È morto lunedì all’età di 68 anni Guido Elmi, produttore discografico, musicista, arrangiatore e art director, strettissimo collaboratore di Vasco Rossi dal 1980. A lui, per esempio, si deve la produzione di un album insindacabilmente rivoluzionario come “Bollicine”.
Grande amico nonché vicino di casa di Lucio Dalla collaborò anche, tra gli altri, con Alberto Fortis e gli Skiantos. Ieri l’ultimo saluto nella sua Bologna.
Lo chiamavano Steve Rogers, o forse fu davvero lui ad inventarsi quello pseudonimo perché la convivenza con quel “mostro” che aveva pesantemente contribuito a creare, Vasco Rossi, era diventata qualcosa di difficile da sostenere. Da sopportare. Da mandar giù. Perchè lui sognava i Pink Floyd e “un posto dove andare”. Ma adesso Steve Rogers non suonerà mai più e là dove si vola quando si smette di esistere potrà davvero e finalmente essere solo Guido. Guido Elmi.
Si è spento nella sua casa all’improvviso, anche se la malattia era diventata scomoda compagna di strada da due anni. E ieri una Bologna infuocata come la passione che ha instillato con il suo lavoro per una vita l’ha salutato per l’ultima volta.
Chi era Guido Elmi? Il produttore di Vasco, dice la didascalia più gettonata. Ma in realtà era molto di più. Un musicista, ma anche un grande conoscitore della musica. Un esteta. Un metallaro nell’anima che amava vestire da dandy. Il re del bosco di un piccolo paese. Era un uomo. Un uomo vero. Autentico. Con tutti i suoi limiti e i suoi difetti, che forse lo facevano passare per antipatico, burbero e scontroso ma che in realtà non significavano altro che essere stato sempre e solo fedele a se stesso.
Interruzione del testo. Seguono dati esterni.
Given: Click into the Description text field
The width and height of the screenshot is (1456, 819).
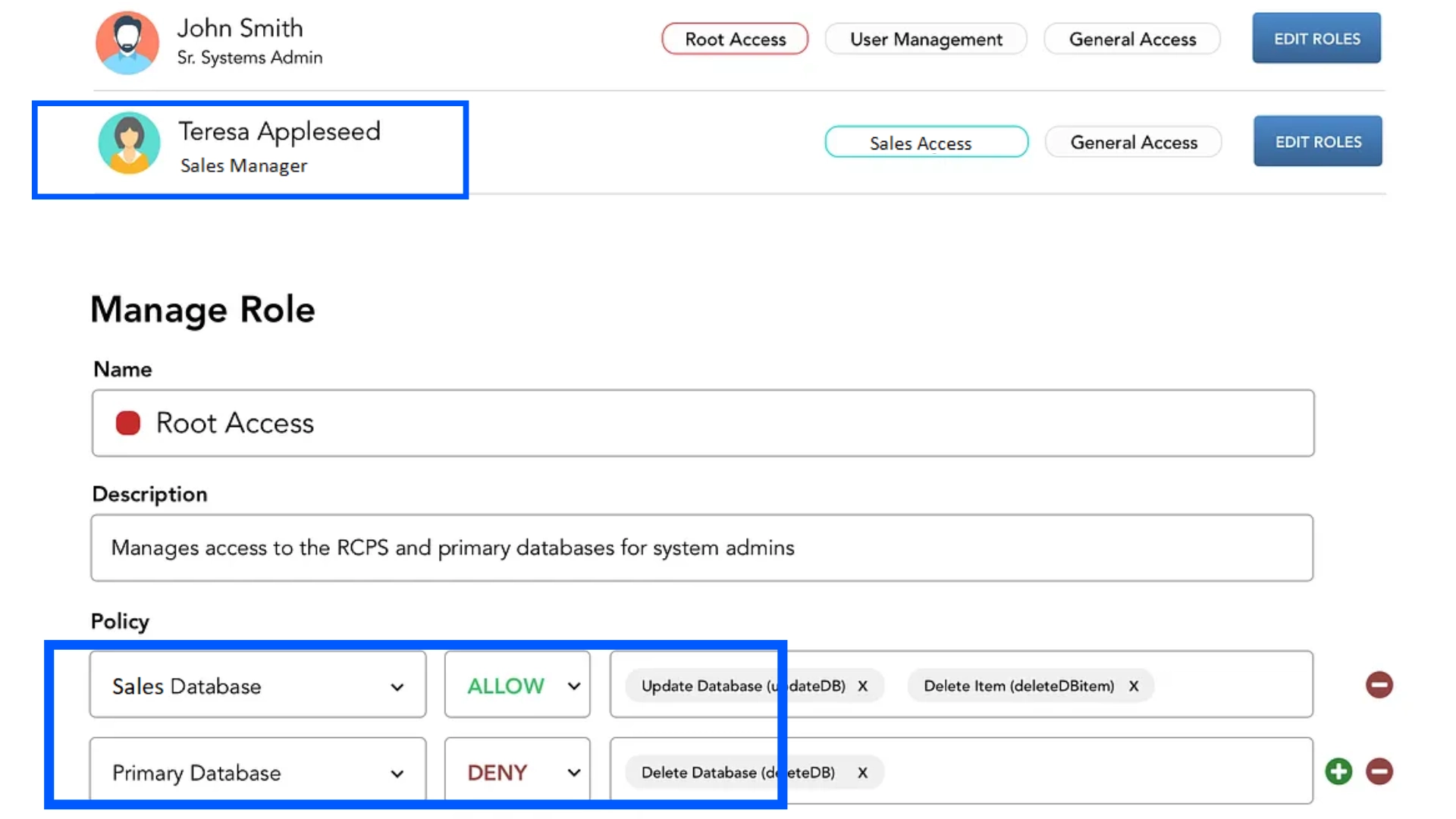Looking at the screenshot, I should tap(701, 548).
Osannato ed incensato, oggi. Pianto da tutti, per primi quei leoni che erano soliti riempire la sua pagina Facebook di critiche pretestuose su scalette, arrangiamenti e chi più ne ha più ne metta. E lui rispondeva. Liquidando chicchessia con la merce che meritava di ricevere in cambio.
Eppure non si può dimenticare di quando gli diedero del traditore dopo che se ne andò da Vasco e gli portò via la band. Del guastafeste quando tornò e produsse Gli Spari Sopra, pietra miliare della produzione vaschiana. O del “bollito” quando uscí Stupido Hotel e il popolo bue non capì che quella “roba” era il futuro. O ancora, quando gli contestarono una per una le setlist dei concerti di Vasco, senza considerare il fatto che sul palco non si muove foglia che Rossi non voglia.
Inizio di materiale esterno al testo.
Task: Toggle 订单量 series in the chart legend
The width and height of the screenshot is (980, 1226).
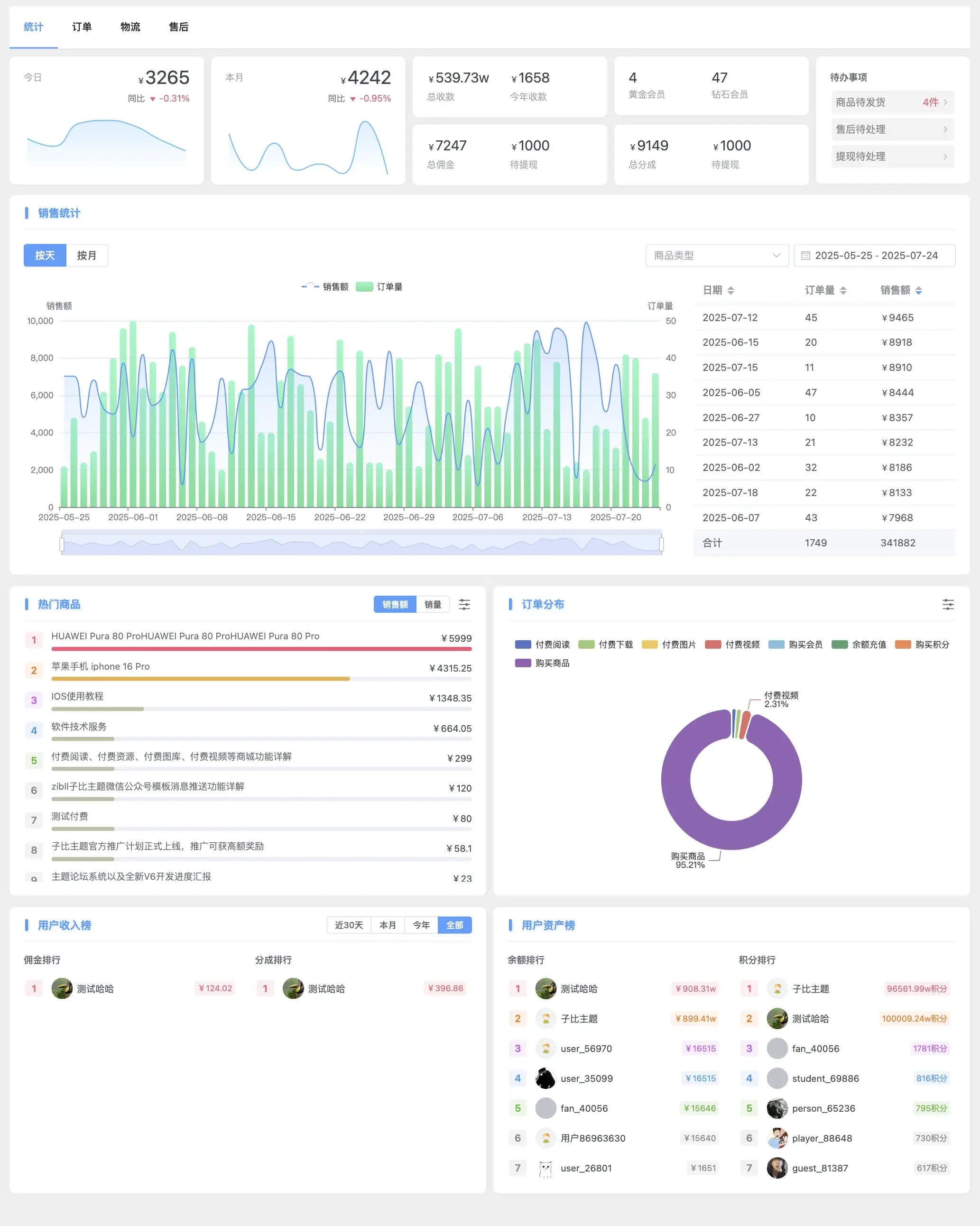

Ma è lo sporco gioco della vita e della morte: giudicare. Sempre, comunque e a prescindere. Sta di fatto che il signor Guido Elmi non si è mai arreso. Mai fermato. Mai abbattuto. Prova ne è il suo primo disco solista che ha pensato bene di incidere alla veneranda età di 67 anni buttando in musica una vita intera di riflessioni e influenze. E oggi quell’album, “La mia legge”, suona beffardamente come un delicato, sincero, puro e struggente testamento.
Con la voce ruvida di un Elmi in versione crooner che si guarda allo specchio («Volevo vestire bene/ come un banchiere/ non perdermi mai niente/ ora penso al figlio che non ho»), si racconta («Giocavo in un cortile/ la rabbia che cresceva/ ma per tornare forte/ dovevo aspettare»), fa i conti con se stesso («hai mai provato la paura di esistere?»), traccia scomodi e amari bilanci («Poi le luci della città/ irrazionalità/ odio/ niente amici e verità/ sentivo nella folla/ la noia di Baudelaire»), chiude il cerchio dei cerchi («Senza luci la mia città/ sono solo stanco/ solo musica e sobrietà»).
Forse Elmi la sua risposta definitiva l’ha avuta dal destino, e basta. In quell’inedita passerella a Modena, da artefice cruciale del successo dei successi. Il suo sorriso stretto sopra la giacca militare portata sui bermuda è l’ultima immagine che ci resta di lui. Come un Gregory Peck che voleva Johnny Cash nella sua soundtrack e invece ora se ne va così, in silenzio, nell’afa senza respiro di un lunedì d’estate.